→ **Saved entries**:
____________
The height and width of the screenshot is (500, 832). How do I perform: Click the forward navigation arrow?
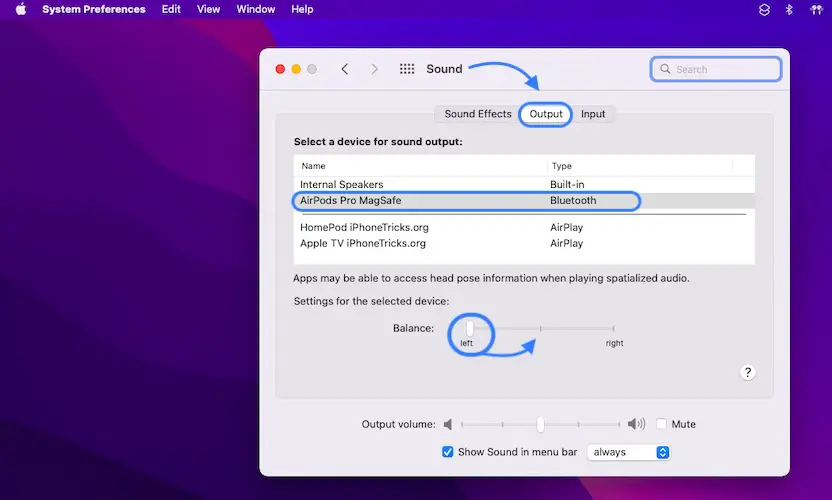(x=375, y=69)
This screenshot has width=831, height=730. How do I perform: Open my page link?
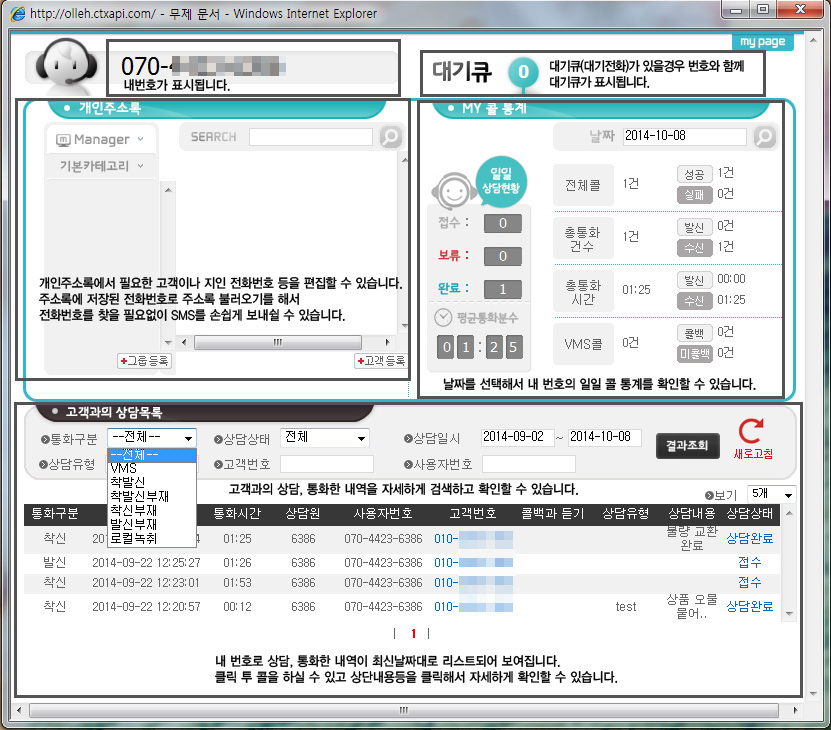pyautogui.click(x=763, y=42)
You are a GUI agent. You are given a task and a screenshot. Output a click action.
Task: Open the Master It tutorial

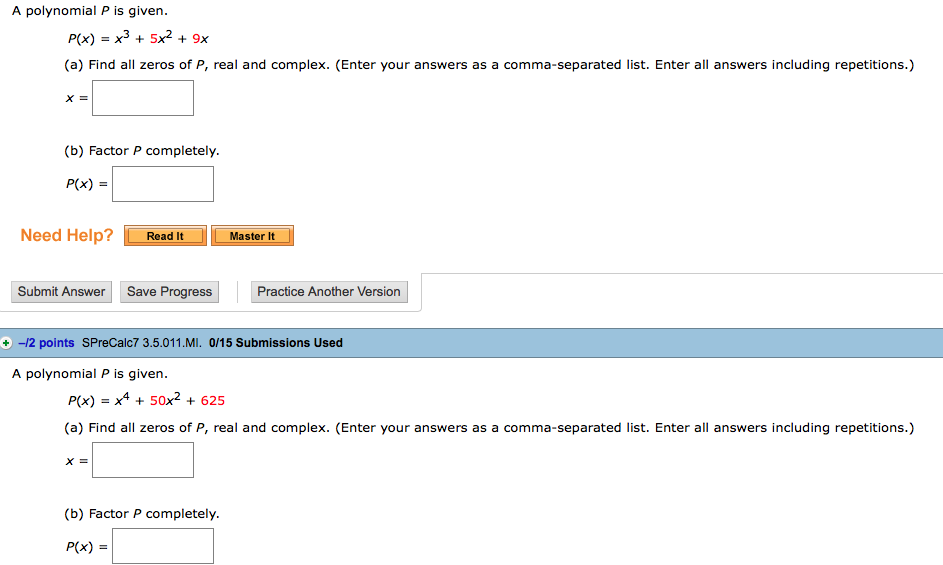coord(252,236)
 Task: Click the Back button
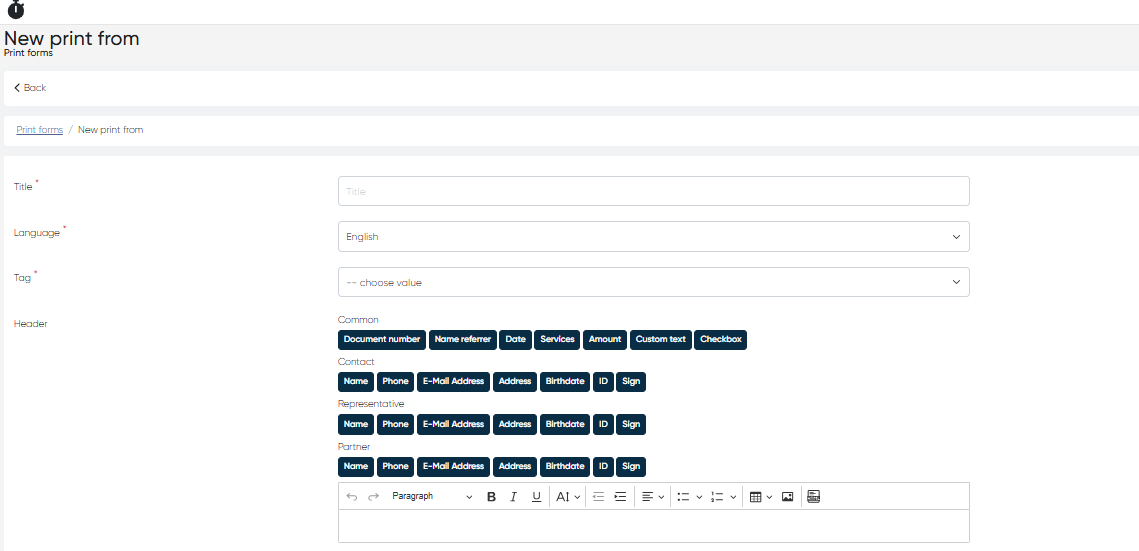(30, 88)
____________
→ **Work instructions**:
Begin at the line containing "This screenshot has" and stop at the last line of the data. Repeat only those lines, exactly, and leave out the pictures.

→ **Written response**:
This screenshot has width=831, height=730. How do I perform: Open my page link?
pyautogui.click(x=763, y=42)
You are a GUI agent. You are given a task and a screenshot. Output a click action.
Task: Open the Master It tutorial

coord(252,236)
 Task: Click the Back button
(30, 88)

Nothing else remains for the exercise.